The Role of Autophagy in Lamellar Body Formation and Surfactant Production in Type 2 Alveolar Epithelial Cells
Xiaoman Li, Liang Wang, Jialin Hao, Qingfeng Zhu, Min Guo, Changjing Wu, Sihui Li, Qiqiang Guo, Qiuhong Ren, Ning Bai, Fei Yi, Bo Jiang, Wenyu Zhang, Yanling Feng, Hongde Xu, Han Jiang, Xiao‐Yue Zhai, Guohua Zhang, Hong‐Long Ji, Xuesong Yang, Dan Zhang, Jianhua Fu, Jianjun Chang, Xiaoyu Song, Liu Cao
Abstract
The lamellar body (LB), a concentric structure loaded with surfactant proteins and phospholipids, is an organelle specific to type 2 alveolar epithelial cells (AT2). However, the origin of LBs has not been fully elucidated. We have previously reported that autophagy regulates Weibel-Palade bodies (WPBs) formation, and here we demonstrated that autophagy is involved in LB maturation, another lysosomerelated organelle.
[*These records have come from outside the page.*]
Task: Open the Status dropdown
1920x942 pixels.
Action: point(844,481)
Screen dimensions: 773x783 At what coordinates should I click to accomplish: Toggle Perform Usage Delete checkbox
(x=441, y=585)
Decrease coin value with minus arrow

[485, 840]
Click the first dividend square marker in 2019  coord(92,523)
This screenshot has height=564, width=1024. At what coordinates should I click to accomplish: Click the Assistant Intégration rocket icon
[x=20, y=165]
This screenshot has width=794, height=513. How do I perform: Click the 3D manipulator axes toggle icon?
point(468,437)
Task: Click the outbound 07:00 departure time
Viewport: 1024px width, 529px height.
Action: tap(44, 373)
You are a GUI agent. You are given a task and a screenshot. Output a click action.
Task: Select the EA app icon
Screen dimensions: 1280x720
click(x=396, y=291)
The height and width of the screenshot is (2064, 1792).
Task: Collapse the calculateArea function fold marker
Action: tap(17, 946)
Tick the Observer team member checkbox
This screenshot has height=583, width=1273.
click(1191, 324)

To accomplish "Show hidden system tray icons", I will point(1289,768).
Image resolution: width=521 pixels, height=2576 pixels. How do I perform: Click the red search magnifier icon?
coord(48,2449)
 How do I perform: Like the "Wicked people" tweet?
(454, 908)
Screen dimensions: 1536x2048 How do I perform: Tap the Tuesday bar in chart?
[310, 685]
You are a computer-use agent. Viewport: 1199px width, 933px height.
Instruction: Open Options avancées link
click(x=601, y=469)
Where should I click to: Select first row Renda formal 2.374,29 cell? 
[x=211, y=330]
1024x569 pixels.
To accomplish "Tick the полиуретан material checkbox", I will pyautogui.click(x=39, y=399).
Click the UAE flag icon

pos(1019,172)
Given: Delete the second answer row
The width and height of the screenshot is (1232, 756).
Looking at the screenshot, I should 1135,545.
We found that during development, LBs were transformed from autophagic vacuoles containing cytoplasmic contents such as glycogen. Fusion between LBs and autophagosomes was observed in wild-type neonate mice. Moreover, the markers of autophagic activity, microtubuleassociated protein 1 light chain 3B (LC3B), largely co-localized on the limiting membrane of the LB. Both autophagy-related gene 7 (Atg7) global knockout and conditional Atg7 knockdown in AT2 cells in mice led to defects in LB maturation and surfactant protein B production. Additionally, changes in autophagic activity altered LB formation and surfactant protein B production. Taken together, these results suggest that autophagy plays a critical role in the regulation of LB formation during development and the maintenance of LB homeostasis during adulthood.